Saved data entries
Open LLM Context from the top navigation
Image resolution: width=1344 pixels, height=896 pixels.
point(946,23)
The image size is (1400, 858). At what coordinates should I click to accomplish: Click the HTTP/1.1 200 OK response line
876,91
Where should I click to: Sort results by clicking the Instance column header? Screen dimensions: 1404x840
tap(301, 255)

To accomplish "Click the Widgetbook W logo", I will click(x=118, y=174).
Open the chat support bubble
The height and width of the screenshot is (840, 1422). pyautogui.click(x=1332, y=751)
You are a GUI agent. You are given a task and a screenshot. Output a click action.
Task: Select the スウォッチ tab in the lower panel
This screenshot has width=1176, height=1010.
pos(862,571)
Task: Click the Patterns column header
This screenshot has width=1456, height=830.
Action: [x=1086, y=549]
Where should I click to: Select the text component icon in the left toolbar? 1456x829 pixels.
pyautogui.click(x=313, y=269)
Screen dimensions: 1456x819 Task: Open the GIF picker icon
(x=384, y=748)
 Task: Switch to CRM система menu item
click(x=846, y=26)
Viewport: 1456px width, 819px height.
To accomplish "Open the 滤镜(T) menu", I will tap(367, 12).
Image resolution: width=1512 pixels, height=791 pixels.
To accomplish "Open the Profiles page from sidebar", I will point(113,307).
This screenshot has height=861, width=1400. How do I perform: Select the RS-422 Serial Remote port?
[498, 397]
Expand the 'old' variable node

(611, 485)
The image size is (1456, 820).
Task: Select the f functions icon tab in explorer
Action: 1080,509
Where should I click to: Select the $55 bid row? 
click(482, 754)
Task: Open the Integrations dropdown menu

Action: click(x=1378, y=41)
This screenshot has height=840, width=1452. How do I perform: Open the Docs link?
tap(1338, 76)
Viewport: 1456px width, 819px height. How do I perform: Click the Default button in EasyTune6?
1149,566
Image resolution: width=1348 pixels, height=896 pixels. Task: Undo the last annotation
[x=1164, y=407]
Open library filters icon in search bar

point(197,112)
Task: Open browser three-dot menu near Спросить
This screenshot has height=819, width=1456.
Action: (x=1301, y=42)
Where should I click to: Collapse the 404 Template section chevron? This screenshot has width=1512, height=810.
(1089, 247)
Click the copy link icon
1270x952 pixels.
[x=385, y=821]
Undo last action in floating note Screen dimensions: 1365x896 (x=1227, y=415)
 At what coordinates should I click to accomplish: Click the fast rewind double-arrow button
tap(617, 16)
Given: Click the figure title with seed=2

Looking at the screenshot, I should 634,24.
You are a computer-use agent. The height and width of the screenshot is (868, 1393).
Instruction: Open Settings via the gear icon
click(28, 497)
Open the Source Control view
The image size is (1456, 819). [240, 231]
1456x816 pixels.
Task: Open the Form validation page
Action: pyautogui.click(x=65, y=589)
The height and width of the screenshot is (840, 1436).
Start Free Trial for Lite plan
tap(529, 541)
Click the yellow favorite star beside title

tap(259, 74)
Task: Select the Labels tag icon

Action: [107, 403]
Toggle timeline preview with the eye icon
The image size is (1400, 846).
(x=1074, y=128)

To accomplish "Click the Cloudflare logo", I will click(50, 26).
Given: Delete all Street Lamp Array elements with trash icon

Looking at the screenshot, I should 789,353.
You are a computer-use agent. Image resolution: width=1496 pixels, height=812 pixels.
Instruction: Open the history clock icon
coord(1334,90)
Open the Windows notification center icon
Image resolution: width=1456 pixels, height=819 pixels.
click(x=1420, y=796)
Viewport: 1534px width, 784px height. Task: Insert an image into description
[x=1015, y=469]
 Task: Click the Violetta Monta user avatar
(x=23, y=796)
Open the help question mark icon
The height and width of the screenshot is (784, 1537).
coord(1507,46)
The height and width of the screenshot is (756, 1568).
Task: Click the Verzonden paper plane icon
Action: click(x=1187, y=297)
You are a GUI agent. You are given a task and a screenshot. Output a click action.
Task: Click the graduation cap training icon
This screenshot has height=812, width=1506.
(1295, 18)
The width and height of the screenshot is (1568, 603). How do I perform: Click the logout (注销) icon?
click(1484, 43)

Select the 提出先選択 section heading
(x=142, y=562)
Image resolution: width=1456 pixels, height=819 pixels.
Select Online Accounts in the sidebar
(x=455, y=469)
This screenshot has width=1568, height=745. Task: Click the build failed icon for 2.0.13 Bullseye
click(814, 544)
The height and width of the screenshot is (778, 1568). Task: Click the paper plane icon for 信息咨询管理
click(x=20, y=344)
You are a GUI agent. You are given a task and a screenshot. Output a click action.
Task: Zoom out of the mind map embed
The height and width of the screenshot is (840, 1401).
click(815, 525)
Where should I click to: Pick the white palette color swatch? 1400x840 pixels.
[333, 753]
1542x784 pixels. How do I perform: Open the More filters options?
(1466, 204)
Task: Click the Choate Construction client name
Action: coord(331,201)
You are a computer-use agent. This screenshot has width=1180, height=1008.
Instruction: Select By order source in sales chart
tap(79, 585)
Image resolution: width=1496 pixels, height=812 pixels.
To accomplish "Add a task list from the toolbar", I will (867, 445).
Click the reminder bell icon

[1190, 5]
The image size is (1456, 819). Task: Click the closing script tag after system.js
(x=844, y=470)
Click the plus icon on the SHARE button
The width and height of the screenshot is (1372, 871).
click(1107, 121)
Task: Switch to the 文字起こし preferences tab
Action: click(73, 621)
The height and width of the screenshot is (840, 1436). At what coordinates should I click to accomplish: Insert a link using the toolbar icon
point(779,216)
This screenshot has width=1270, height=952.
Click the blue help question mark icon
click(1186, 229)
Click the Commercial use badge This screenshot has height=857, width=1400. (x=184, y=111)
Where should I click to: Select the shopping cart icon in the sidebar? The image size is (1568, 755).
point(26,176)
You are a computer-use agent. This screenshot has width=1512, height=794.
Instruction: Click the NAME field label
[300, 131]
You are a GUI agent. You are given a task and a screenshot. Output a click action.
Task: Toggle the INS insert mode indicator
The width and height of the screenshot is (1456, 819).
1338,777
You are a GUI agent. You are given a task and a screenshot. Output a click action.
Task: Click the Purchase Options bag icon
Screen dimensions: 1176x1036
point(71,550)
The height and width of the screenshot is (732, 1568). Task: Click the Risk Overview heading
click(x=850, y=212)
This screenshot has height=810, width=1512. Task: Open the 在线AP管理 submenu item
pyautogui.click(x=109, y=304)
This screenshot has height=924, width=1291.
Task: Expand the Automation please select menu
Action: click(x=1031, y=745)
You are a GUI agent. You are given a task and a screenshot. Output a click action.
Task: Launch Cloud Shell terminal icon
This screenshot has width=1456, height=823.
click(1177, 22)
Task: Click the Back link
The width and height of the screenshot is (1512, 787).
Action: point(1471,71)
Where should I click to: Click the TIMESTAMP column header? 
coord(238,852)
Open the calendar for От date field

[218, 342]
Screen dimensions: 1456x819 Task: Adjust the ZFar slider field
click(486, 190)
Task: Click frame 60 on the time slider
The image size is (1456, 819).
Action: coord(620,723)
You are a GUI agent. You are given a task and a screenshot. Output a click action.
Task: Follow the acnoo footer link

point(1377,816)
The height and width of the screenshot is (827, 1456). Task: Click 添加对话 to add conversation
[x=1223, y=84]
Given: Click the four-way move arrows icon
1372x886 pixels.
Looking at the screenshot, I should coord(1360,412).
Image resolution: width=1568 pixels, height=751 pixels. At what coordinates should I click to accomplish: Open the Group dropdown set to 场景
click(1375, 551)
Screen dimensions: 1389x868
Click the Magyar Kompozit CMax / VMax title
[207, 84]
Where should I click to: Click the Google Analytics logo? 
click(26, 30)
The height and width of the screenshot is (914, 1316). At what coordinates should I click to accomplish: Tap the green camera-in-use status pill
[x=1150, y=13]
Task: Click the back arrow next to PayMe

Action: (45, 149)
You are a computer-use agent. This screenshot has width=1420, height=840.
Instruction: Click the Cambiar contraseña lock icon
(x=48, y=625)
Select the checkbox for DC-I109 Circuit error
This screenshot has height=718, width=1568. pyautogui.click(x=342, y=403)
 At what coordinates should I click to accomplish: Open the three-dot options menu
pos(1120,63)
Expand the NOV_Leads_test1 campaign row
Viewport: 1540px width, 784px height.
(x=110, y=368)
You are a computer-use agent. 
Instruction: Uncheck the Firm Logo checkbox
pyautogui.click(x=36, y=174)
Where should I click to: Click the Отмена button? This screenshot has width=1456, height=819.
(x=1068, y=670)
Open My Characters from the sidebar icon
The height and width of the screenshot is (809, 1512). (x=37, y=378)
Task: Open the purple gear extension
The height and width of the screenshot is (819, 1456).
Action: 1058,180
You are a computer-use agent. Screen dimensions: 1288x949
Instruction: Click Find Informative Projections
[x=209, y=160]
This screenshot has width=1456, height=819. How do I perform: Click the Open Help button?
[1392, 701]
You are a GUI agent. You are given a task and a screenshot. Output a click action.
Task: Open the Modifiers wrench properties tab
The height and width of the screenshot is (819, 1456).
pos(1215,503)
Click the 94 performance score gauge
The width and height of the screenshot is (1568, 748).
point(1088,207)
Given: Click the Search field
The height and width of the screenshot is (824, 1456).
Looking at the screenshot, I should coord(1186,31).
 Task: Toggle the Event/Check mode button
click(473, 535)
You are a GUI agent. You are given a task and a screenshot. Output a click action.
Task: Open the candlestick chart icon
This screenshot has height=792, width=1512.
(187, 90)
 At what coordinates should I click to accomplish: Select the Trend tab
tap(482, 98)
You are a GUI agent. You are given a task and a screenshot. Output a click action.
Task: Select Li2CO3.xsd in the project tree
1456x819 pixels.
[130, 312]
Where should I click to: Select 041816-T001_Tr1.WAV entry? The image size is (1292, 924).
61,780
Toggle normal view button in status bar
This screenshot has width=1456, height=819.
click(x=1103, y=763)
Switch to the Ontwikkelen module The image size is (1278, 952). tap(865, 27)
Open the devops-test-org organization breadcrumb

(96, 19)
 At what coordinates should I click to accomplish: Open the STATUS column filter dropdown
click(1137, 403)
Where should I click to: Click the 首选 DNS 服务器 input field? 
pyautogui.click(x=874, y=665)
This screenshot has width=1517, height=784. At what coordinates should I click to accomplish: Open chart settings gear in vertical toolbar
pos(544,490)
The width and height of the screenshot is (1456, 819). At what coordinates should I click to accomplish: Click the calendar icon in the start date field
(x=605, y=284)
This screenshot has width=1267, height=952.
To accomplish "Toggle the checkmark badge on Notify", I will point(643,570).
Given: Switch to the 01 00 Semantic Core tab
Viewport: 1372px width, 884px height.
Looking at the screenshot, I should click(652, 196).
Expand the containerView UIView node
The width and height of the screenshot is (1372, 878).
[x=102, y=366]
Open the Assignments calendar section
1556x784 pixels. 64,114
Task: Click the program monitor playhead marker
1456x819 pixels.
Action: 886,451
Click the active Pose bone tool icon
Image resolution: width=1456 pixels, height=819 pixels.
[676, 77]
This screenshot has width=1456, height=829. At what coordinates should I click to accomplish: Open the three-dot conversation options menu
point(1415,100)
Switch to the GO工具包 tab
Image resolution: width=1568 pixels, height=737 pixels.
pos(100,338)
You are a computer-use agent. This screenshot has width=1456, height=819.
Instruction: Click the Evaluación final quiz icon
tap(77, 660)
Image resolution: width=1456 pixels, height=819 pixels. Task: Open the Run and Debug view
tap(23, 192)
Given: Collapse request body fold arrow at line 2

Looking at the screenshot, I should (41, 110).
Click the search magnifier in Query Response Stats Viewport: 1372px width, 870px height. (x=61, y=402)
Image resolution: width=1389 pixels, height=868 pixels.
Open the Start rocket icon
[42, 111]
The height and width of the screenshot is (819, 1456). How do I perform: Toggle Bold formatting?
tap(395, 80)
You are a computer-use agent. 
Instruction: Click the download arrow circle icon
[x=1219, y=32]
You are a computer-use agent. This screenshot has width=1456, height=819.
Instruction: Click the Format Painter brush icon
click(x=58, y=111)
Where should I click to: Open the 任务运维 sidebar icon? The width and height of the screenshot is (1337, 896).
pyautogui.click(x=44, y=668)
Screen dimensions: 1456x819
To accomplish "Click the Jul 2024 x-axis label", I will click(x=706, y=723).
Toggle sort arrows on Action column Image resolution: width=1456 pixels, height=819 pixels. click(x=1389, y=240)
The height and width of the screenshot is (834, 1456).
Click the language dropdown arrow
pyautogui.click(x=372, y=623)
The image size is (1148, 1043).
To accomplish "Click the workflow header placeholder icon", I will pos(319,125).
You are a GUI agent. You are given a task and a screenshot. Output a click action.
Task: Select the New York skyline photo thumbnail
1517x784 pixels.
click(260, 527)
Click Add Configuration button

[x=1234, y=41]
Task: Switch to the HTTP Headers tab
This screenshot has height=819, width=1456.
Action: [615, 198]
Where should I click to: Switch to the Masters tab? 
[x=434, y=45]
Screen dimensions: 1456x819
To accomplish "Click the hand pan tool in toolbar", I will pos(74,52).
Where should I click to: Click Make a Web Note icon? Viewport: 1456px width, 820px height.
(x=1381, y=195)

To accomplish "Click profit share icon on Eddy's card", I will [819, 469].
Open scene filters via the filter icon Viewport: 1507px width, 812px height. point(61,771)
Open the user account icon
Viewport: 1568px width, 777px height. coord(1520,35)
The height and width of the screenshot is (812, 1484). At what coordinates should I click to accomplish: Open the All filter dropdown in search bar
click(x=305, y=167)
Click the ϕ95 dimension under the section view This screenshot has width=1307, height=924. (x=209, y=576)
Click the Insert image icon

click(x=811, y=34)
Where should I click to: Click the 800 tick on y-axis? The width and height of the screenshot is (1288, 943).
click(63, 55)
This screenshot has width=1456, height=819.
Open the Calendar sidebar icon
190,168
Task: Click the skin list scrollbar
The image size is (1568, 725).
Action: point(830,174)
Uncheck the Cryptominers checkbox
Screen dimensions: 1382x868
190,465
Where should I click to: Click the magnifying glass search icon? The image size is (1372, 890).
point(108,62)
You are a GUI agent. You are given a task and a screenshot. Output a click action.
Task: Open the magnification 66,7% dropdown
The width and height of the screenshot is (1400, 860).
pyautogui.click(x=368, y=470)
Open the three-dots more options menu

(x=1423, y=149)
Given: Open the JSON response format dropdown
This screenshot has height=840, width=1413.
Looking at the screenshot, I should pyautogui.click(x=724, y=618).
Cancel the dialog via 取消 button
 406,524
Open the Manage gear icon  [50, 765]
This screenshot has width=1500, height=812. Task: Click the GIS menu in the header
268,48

* Task requirements *
Search the data for the string "arrows" and copy out every line where it is found.

* Answer space *
Given: Click the four-way move arrows icon
Toggle sort arrows on Action column Image resolution: width=1456 pixels, height=819 pixels. click(x=1389, y=240)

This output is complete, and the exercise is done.